Esta é a data que guardo como o início desta nossa vida.
Nada era seguro, tudo não passava de uma experiência.
Não gostava de estar longe de casa nem da família, não tínhamos amigos aqui na selva e cada vez que havia a possibilidade financeira de voltar lá íamos nós todos felizes para a terra, e lá vinha eu toda triste de volta.
Os anos passaram e viramos uma família de 2 mais patudos, esta casa deixou de ser uma vista bonita para o Tejo e passou a ser um ponto seguro. Os cursos acabados e um núcleo de amigos dos quais tenho orgulho de ter a nosso lado.

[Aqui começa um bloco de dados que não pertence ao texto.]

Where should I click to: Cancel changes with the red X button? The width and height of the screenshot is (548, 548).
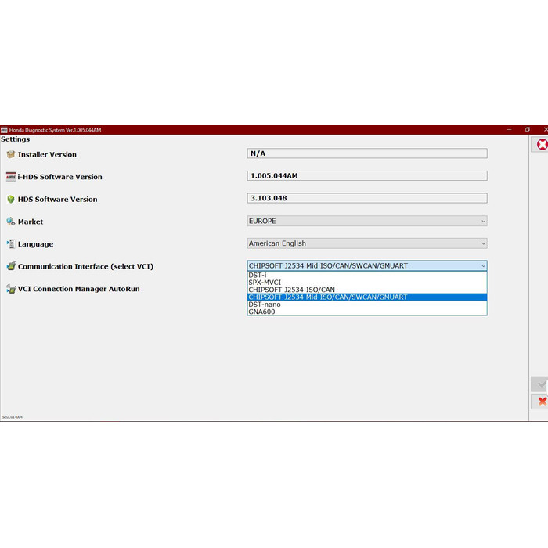pyautogui.click(x=541, y=402)
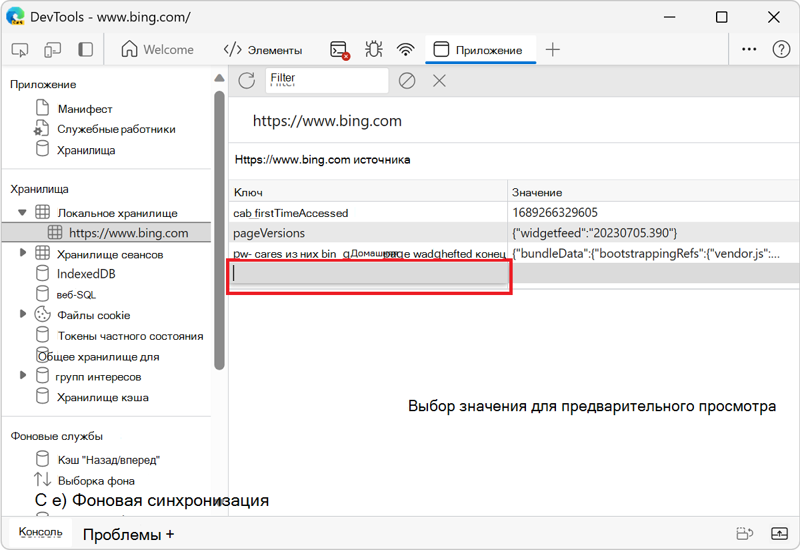
Task: Open the three-dots customize menu
Action: (x=749, y=50)
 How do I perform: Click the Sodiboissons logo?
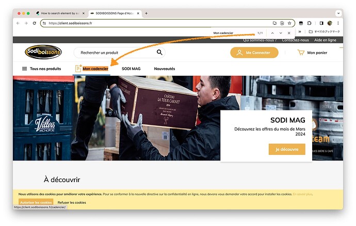pos(43,52)

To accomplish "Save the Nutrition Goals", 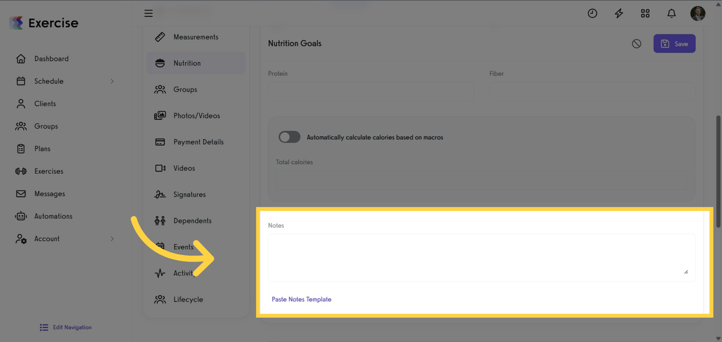I will click(674, 43).
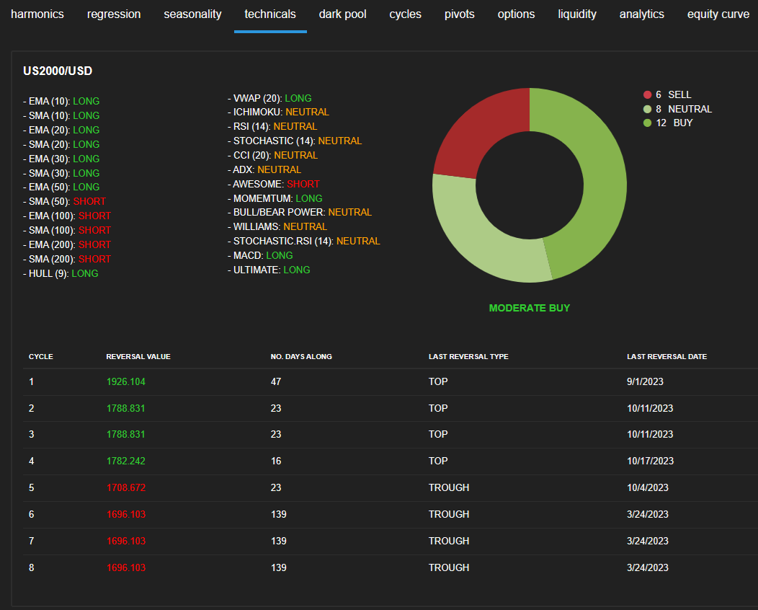Viewport: 758px width, 610px height.
Task: Switch to the pivots tab
Action: pyautogui.click(x=459, y=14)
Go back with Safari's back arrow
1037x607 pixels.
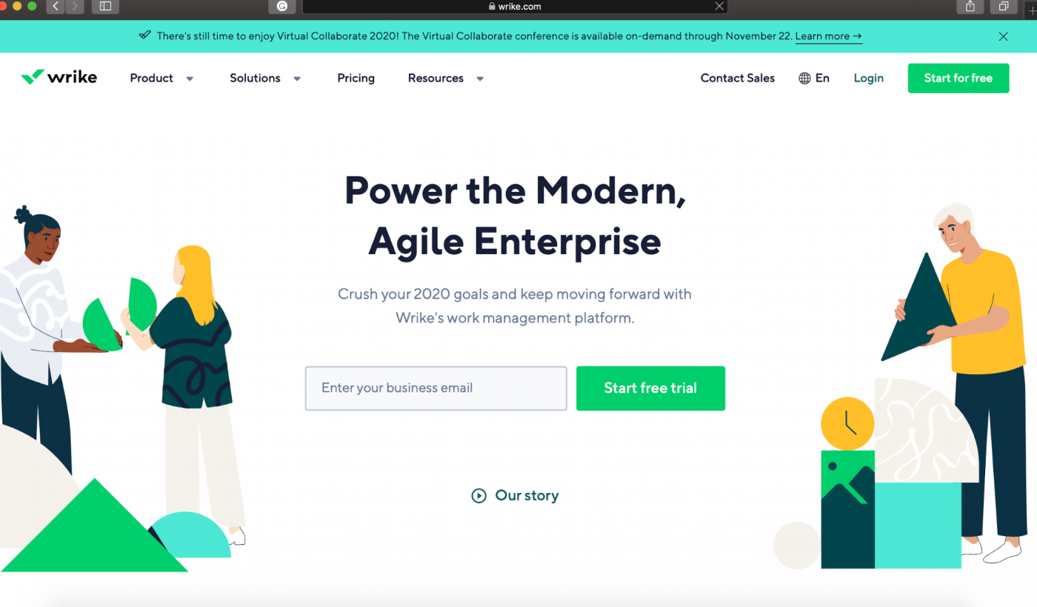(x=56, y=7)
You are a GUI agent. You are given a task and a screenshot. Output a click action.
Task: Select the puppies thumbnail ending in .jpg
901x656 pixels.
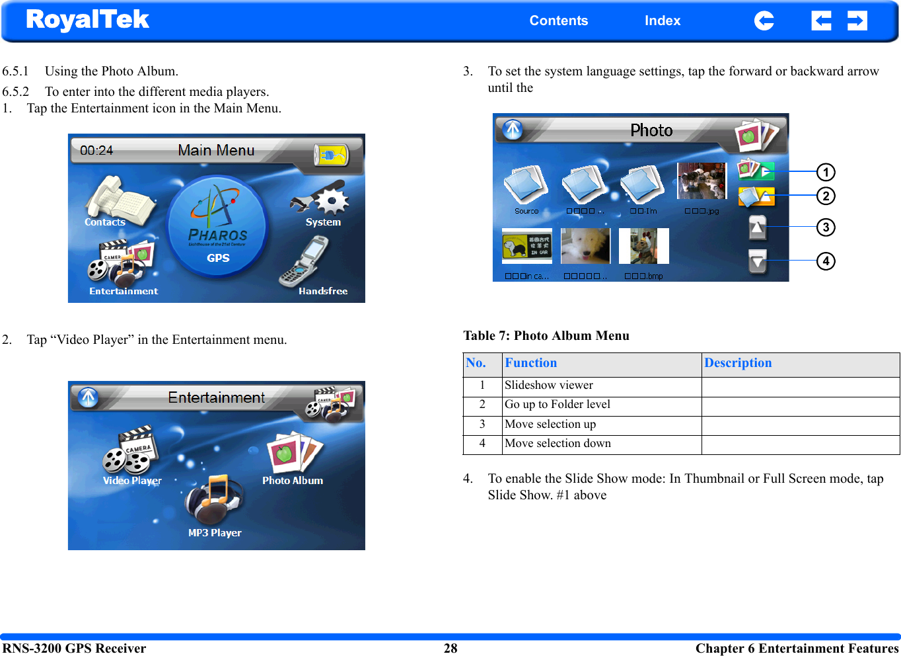pos(702,181)
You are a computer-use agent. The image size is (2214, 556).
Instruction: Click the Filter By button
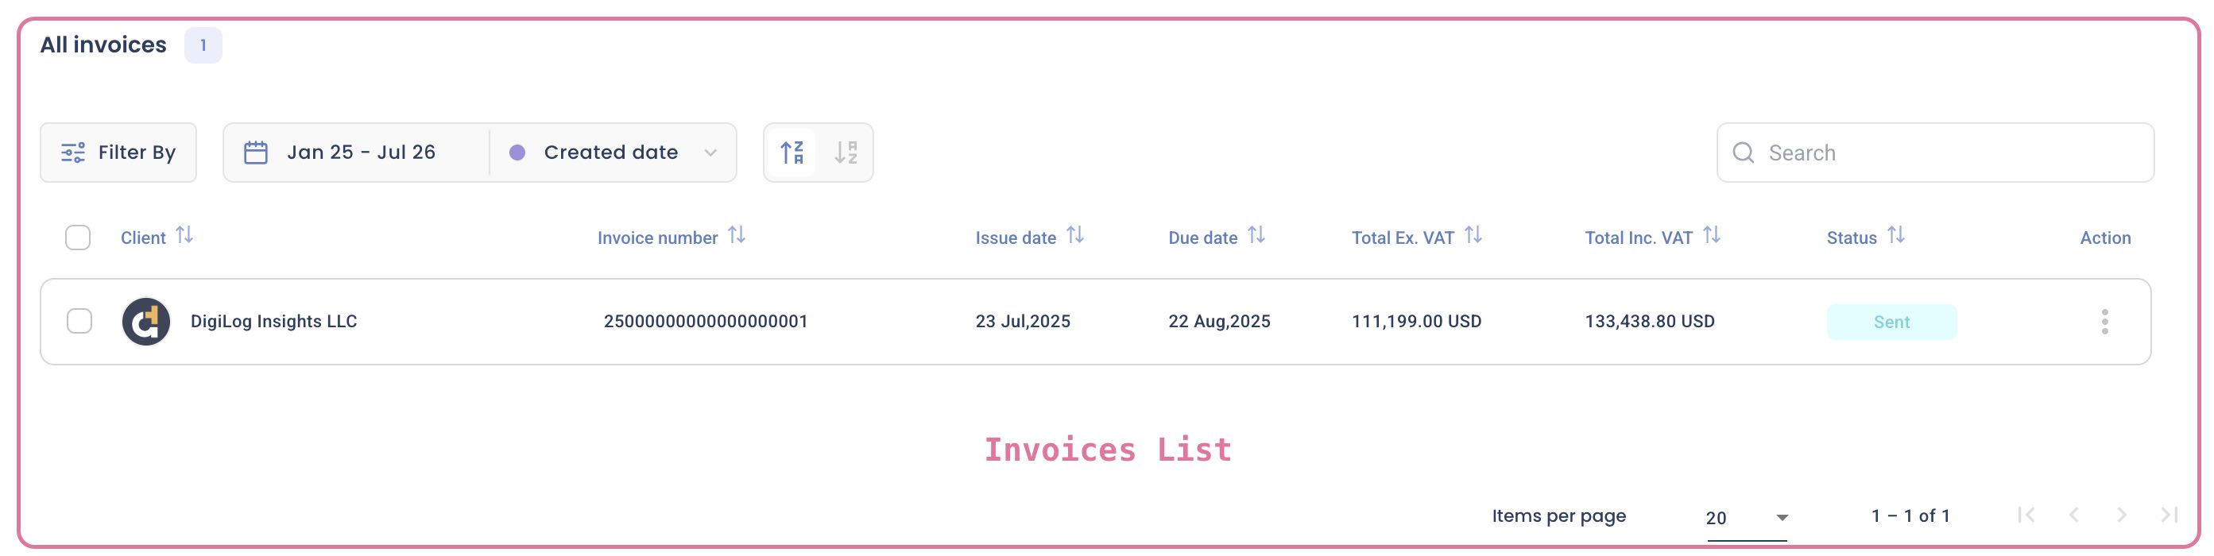[119, 152]
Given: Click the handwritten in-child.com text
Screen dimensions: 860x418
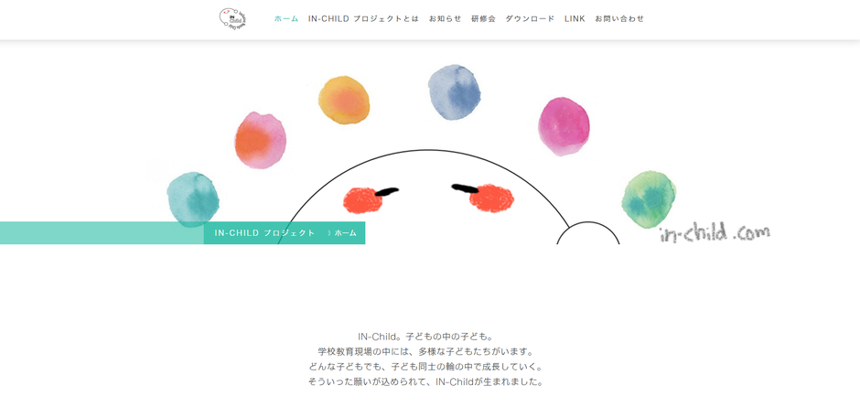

Por mais que gosta de voltar à origem de tudo este é o nosso lugar, é o sítio onde aprendemos a ser adultos,  onde criámos laços,  onde saber estar e ser.
Pomos agora a possibilidade de volta.
Quando penso no futuro sei que sem sombras de dúvida voltar é o melhor a fazer mas confesso que tenho medo. Tenho mais medo de voltar do que alguma vez tive de vir para aqui.
Tenho medo de não sabermos ser mais que dois, tenho medo de perder isto que conquistamos, por vezes a ferros ferrados.
A pressão começa a tocar-ME numa estranha mistura de eu-quero-isto e de eu-não-quero-desistir-de-ter-mais.
Parece-me agora que não conheço a selva tanto quanto devia e podia.
Julguei que a mudança fosse só lá para o ano que vêm, julguei ter mais tempo,  mas aparentemente não tenho.
Sinto-me uma velha a recordar a cada momento o que já passei aqui, apetece-me virar turista e correr em visita a um país diferente e visitar tudo o que não cheguei a ver, quero obrigar toda a gente para jantares prolongados,  CARAMBA...juro que não me intendo, é estúpido não é?